Otto and Louna keep meeting each morning in the subway. He lives in a public housing apartment with his mother, is unemployed and hawks newspapers on the subway. She’s a hairdresser and lives with an old lady always being hassled by the law. One day, fed up with their np-future prospects, they decide to ditch everything. Accompanied by Ali, a young, intellectual immigrant on the run, they steal a car and hit the road. A stork with an injured wing enters their lives, changing everything. It has come from Algeria, trying to find its family. They adopt it, baptize it Muhammed and arrange for take identity papers so it can pass the border into Germany where its parents are waiting. —Unifrance
Tony Gatlif (born as Michel Dahmani on September 10, 1948 in Algiers, Algeria) is a French film director of Romani ethnicity who also works as a screenwriter, composer, actor, and producer.

*Record extracts*.

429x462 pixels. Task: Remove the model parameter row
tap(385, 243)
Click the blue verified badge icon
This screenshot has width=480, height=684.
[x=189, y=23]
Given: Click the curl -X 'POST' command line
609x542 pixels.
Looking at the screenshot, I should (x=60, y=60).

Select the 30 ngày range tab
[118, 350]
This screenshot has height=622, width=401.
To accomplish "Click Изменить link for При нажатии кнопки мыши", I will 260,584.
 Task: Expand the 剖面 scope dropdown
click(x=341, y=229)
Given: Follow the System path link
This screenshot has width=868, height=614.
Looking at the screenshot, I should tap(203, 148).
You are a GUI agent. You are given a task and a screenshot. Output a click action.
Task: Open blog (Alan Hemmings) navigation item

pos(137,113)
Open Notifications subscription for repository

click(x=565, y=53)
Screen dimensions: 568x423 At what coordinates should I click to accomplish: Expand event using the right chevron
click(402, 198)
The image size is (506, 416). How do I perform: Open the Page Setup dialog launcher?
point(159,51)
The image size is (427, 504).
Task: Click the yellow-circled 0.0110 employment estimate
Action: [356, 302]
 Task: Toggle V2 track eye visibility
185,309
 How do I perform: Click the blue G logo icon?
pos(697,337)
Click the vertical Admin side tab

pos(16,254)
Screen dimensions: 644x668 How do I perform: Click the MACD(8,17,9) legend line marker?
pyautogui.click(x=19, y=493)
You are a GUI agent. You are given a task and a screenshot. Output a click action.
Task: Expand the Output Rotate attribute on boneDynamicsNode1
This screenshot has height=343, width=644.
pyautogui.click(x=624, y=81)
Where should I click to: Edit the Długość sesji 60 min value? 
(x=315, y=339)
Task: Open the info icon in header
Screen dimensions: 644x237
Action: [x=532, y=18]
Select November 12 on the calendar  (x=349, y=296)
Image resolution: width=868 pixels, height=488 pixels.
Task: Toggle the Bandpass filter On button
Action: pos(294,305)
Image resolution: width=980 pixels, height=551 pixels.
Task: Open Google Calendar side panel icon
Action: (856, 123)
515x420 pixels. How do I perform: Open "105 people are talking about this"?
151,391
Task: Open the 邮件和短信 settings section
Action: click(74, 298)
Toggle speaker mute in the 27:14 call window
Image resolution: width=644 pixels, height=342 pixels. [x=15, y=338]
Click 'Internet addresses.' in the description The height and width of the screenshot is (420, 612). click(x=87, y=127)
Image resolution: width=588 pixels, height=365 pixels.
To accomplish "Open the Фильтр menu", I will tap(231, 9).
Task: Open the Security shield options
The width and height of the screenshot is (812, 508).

*The tasks*.
1/ Answer these from the film description above:
(a) What is Louna's job?
(b) From what country has the stork come?
(c) In what city was Tony Gatlif born?
2/ Return the passage of the film description above starting at "Otto and Louna" and ending at "actor, and producer.", copied word for word.

*The solutions*.
1/
(a) She is a hairdresser.
(b) Algeria.
(c) Algiers.

2/
Otto and Louna keep meeting each morning in the subway. He lives in a public housing apartment with his mother, is unemployed and hawks newspapers on the subway. She’s a hairdresser and lives with an old lady always being hassled by the law. One day, fed up with their np-future prospects, they decide to ditch everything. Accompanied by Ali, a young, intellectual immigrant on the run, they steal a car and hit the road. A stork with an injured wing enters their lives, changing everything. It has come from Algeria, trying to find its family. They adopt it, baptize it Muhammed and arrange for take identity papers so it can pass the border into Germany where its parents are waiting. —Unifrance
Tony Gatlif (born as Michel Dahmani on September 10, 1948 in Algiers, Algeria) is a French film director of Romani ethnicity who also works as a screenwriter, composer, actor, and producer.